> Action item:
Transcribe, exactly and in full, every line from the one including "Instruction: Click the" to the end of the listing.
------------------------------------------------------------
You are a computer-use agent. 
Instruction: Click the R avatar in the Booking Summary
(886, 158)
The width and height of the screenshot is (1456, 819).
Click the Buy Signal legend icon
------------------------------------------------------------
> Answer space:
Instruction: Click the R avatar in the Booking Summary
(886, 158)
The width and height of the screenshot is (1456, 819).
Click the Buy Signal legend icon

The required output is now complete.